### Goal of the exercise
Output all entries verbatim.

Excerpts from a dataset
-.-.-

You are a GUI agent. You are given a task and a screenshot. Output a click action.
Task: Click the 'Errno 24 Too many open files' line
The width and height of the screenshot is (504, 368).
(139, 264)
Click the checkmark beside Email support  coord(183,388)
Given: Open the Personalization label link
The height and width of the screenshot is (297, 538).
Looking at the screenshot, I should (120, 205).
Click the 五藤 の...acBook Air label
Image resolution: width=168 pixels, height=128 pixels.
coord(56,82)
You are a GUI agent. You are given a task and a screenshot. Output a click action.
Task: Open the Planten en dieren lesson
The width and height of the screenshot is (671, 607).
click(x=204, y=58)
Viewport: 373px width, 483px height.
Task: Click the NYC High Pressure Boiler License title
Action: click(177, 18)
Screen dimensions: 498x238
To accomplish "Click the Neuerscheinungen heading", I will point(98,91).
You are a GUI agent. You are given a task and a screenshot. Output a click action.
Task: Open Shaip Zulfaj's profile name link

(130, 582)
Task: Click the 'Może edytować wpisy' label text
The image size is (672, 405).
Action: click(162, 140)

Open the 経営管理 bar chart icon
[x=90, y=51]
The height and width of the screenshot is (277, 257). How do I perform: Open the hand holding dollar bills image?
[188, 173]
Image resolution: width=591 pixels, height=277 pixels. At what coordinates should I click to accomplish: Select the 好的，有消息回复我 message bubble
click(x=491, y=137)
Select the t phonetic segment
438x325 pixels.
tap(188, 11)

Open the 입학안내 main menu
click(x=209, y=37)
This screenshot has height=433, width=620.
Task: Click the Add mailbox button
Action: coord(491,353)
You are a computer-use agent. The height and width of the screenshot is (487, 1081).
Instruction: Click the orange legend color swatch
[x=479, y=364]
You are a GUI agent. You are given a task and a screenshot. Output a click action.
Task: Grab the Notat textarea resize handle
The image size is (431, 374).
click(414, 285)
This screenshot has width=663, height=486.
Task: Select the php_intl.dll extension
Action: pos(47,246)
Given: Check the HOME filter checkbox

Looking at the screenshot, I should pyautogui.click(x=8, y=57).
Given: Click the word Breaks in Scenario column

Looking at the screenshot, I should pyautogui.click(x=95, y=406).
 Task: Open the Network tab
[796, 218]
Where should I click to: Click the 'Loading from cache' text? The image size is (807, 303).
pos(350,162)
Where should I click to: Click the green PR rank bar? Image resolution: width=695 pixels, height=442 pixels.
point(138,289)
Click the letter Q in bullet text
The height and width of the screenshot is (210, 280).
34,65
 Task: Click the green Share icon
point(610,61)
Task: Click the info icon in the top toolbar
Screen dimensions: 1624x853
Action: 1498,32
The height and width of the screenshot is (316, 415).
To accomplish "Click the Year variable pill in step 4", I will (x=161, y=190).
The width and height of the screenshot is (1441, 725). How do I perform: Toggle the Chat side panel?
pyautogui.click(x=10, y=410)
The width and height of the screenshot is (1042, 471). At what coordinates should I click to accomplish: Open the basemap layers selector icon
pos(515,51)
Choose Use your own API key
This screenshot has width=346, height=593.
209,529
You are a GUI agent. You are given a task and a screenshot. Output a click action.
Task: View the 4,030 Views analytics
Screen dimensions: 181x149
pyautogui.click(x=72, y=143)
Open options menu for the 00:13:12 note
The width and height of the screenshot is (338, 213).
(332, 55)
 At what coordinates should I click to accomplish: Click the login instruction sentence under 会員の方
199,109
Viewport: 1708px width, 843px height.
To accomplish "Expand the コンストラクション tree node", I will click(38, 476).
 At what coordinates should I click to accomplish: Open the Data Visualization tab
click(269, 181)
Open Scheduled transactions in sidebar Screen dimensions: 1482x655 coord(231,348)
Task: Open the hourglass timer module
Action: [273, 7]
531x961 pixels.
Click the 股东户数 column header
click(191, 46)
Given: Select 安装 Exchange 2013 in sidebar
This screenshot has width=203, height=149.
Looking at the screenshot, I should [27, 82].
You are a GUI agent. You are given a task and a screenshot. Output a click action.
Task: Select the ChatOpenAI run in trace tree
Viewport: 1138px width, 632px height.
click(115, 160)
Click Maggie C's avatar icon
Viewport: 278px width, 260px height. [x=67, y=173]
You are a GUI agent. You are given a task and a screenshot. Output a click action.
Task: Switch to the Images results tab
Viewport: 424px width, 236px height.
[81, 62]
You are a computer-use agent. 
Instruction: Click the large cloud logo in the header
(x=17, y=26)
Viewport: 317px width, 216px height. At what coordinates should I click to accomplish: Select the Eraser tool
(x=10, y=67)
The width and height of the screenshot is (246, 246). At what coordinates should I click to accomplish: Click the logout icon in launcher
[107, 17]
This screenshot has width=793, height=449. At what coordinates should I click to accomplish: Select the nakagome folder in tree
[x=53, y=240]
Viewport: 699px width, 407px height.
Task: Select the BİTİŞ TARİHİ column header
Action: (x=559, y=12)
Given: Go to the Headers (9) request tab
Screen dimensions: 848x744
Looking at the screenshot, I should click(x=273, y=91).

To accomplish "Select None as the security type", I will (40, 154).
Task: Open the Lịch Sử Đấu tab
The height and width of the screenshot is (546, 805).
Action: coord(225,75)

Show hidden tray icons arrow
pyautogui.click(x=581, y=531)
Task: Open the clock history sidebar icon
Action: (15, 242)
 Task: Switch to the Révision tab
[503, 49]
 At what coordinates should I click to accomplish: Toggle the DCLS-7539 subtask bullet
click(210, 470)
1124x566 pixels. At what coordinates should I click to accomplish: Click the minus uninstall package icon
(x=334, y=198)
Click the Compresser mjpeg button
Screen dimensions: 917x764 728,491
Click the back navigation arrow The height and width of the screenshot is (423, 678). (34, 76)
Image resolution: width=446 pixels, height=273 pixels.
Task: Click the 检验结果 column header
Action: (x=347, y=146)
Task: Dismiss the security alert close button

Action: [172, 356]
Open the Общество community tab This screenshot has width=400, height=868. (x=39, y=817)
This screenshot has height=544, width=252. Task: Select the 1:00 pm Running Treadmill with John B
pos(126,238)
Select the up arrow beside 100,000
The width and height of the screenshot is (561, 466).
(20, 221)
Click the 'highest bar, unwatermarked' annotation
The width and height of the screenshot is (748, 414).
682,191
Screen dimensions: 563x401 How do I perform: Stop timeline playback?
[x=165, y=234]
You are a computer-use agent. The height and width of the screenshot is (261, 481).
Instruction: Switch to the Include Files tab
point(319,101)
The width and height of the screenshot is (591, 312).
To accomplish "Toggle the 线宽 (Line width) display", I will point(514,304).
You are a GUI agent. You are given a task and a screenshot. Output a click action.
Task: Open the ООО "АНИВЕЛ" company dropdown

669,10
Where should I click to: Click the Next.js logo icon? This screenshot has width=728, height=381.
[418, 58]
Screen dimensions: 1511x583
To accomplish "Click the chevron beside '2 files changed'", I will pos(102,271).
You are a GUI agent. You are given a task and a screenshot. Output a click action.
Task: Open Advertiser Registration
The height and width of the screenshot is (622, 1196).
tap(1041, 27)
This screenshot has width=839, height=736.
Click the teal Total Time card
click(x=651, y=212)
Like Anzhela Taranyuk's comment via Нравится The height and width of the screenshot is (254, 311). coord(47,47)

-.-.-

### Expected output
You are a GUI agent. You are given a task and a screenshot. Output a click action.
Task: Click the 'Errno 24 Too many open files' line
The width and height of the screenshot is (504, 368).
(139, 264)
Click the checkmark beside Email support  coord(183,388)
Given: Open the Personalization label link
The height and width of the screenshot is (297, 538).
Looking at the screenshot, I should (120, 205).
Click the 五藤 の...acBook Air label
Image resolution: width=168 pixels, height=128 pixels.
coord(56,82)
You are a GUI agent. You are given a task and a screenshot. Output a click action.
Task: Open the Planten en dieren lesson
The width and height of the screenshot is (671, 607).
click(x=204, y=58)
Viewport: 373px width, 483px height.
Task: Click the NYC High Pressure Boiler License title
Action: click(177, 18)
Screen dimensions: 498x238
To accomplish "Click the Neuerscheinungen heading", I will point(98,91).
You are a GUI agent. You are given a task and a screenshot. Output a click action.
Task: Open Shaip Zulfaj's profile name link

(130, 582)
Task: Click the 'Może edytować wpisy' label text
The image size is (672, 405).
Action: click(162, 140)

Open the 経営管理 bar chart icon
[x=90, y=51]
The height and width of the screenshot is (277, 257). How do I perform: Open the hand holding dollar bills image?
[188, 173]
Image resolution: width=591 pixels, height=277 pixels. At what coordinates should I click to accomplish: Select the 好的，有消息回复我 message bubble
click(x=491, y=137)
Select the t phonetic segment
438x325 pixels.
tap(188, 11)

Open the 입학안내 main menu
click(x=209, y=37)
This screenshot has height=433, width=620.
Task: Click the Add mailbox button
Action: coord(491,353)
You are a computer-use agent. The height and width of the screenshot is (487, 1081).
Instruction: Click the orange legend color swatch
[x=479, y=364]
You are a GUI agent. You are given a task and a screenshot. Output a click action.
Task: Grab the Notat textarea resize handle
The image size is (431, 374).
click(414, 285)
This screenshot has width=663, height=486.
Task: Select the php_intl.dll extension
Action: pos(47,246)
Given: Check the HOME filter checkbox

Looking at the screenshot, I should pyautogui.click(x=8, y=57).
Given: Click the word Breaks in Scenario column

Looking at the screenshot, I should pyautogui.click(x=95, y=406).
 Task: Open the Network tab
[796, 218]
Where should I click to: Click the 'Loading from cache' text? The image size is (807, 303).
pos(350,162)
Where should I click to: Click the green PR rank bar? Image resolution: width=695 pixels, height=442 pixels.
point(138,289)
Click the letter Q in bullet text
The height and width of the screenshot is (210, 280).
34,65
 Task: Click the green Share icon
point(610,61)
Task: Click the info icon in the top toolbar
Screen dimensions: 1624x853
Action: 1498,32
The height and width of the screenshot is (316, 415).
To accomplish "Click the Year variable pill in step 4", I will (x=161, y=190).
The width and height of the screenshot is (1441, 725). How do I perform: Toggle the Chat side panel?
pyautogui.click(x=10, y=410)
The width and height of the screenshot is (1042, 471). At what coordinates should I click to accomplish: Open the basemap layers selector icon
pos(515,51)
Choose Use your own API key
This screenshot has width=346, height=593.
209,529
You are a GUI agent. You are given a task and a screenshot. Output a click action.
Task: View the 4,030 Views analytics
Screen dimensions: 181x149
pyautogui.click(x=72, y=143)
Open options menu for the 00:13:12 note
The width and height of the screenshot is (338, 213).
(332, 55)
 At what coordinates should I click to accomplish: Click the login instruction sentence under 会員の方
199,109
Viewport: 1708px width, 843px height.
To accomplish "Expand the コンストラクション tree node", I will click(38, 476).
 At what coordinates should I click to accomplish: Open the Data Visualization tab
click(269, 181)
Open Scheduled transactions in sidebar Screen dimensions: 1482x655 coord(231,348)
Task: Open the hourglass timer module
Action: [273, 7]
531x961 pixels.
Click the 股东户数 column header
click(191, 46)
Given: Select 安装 Exchange 2013 in sidebar
This screenshot has width=203, height=149.
Looking at the screenshot, I should [27, 82].
You are a GUI agent. You are given a task and a screenshot. Output a click action.
Task: Select the ChatOpenAI run in trace tree
Viewport: 1138px width, 632px height.
click(115, 160)
Click Maggie C's avatar icon
Viewport: 278px width, 260px height. [x=67, y=173]
You are a GUI agent. You are given a task and a screenshot. Output a click action.
Task: Switch to the Images results tab
Viewport: 424px width, 236px height.
[81, 62]
You are a computer-use agent. 
Instruction: Click the large cloud logo in the header
(x=17, y=26)
Viewport: 317px width, 216px height. At what coordinates should I click to accomplish: Select the Eraser tool
(x=10, y=67)
The width and height of the screenshot is (246, 246). At what coordinates should I click to accomplish: Click the logout icon in launcher
[107, 17]
This screenshot has width=793, height=449. At what coordinates should I click to accomplish: Select the nakagome folder in tree
[x=53, y=240]
Viewport: 699px width, 407px height.
Task: Select the BİTİŞ TARİHİ column header
Action: (x=559, y=12)
Given: Go to the Headers (9) request tab
Screen dimensions: 848x744
Looking at the screenshot, I should click(x=273, y=91).

To accomplish "Select None as the security type", I will (40, 154).
Task: Open the Lịch Sử Đấu tab
The height and width of the screenshot is (546, 805).
Action: coord(225,75)

Show hidden tray icons arrow
pyautogui.click(x=581, y=531)
Task: Open the clock history sidebar icon
Action: (15, 242)
 Task: Switch to the Révision tab
[503, 49]
 At what coordinates should I click to accomplish: Toggle the DCLS-7539 subtask bullet
click(210, 470)
1124x566 pixels. At what coordinates should I click to accomplish: Click the minus uninstall package icon
(x=334, y=198)
Click the Compresser mjpeg button
Screen dimensions: 917x764 728,491
Click the back navigation arrow The height and width of the screenshot is (423, 678). (34, 76)
Image resolution: width=446 pixels, height=273 pixels.
Task: Click the 检验结果 column header
Action: (x=347, y=146)
Task: Dismiss the security alert close button

Action: [172, 356]
Open the Общество community tab This screenshot has width=400, height=868. (x=39, y=817)
This screenshot has height=544, width=252. Task: Select the 1:00 pm Running Treadmill with John B
pos(126,238)
Select the up arrow beside 100,000
The width and height of the screenshot is (561, 466).
(20, 221)
Click the 'highest bar, unwatermarked' annotation
The width and height of the screenshot is (748, 414).
682,191
Screen dimensions: 563x401 How do I perform: Stop timeline playback?
[x=165, y=234]
You are a computer-use agent. The height and width of the screenshot is (261, 481).
Instruction: Switch to the Include Files tab
point(319,101)
The width and height of the screenshot is (591, 312).
To accomplish "Toggle the 线宽 (Line width) display", I will point(514,304).
You are a GUI agent. You are given a task and a screenshot. Output a click action.
Task: Open the ООО "АНИВЕЛ" company dropdown

669,10
Where should I click to: Click the Next.js logo icon? This screenshot has width=728, height=381.
[418, 58]
Screen dimensions: 1511x583
To accomplish "Click the chevron beside '2 files changed'", I will pos(102,271).
You are a GUI agent. You are given a task and a screenshot. Output a click action.
Task: Open Advertiser Registration
The height and width of the screenshot is (622, 1196).
tap(1041, 27)
This screenshot has width=839, height=736.
Click the teal Total Time card
click(x=651, y=212)
Like Anzhela Taranyuk's comment via Нравится The height and width of the screenshot is (254, 311). coord(47,47)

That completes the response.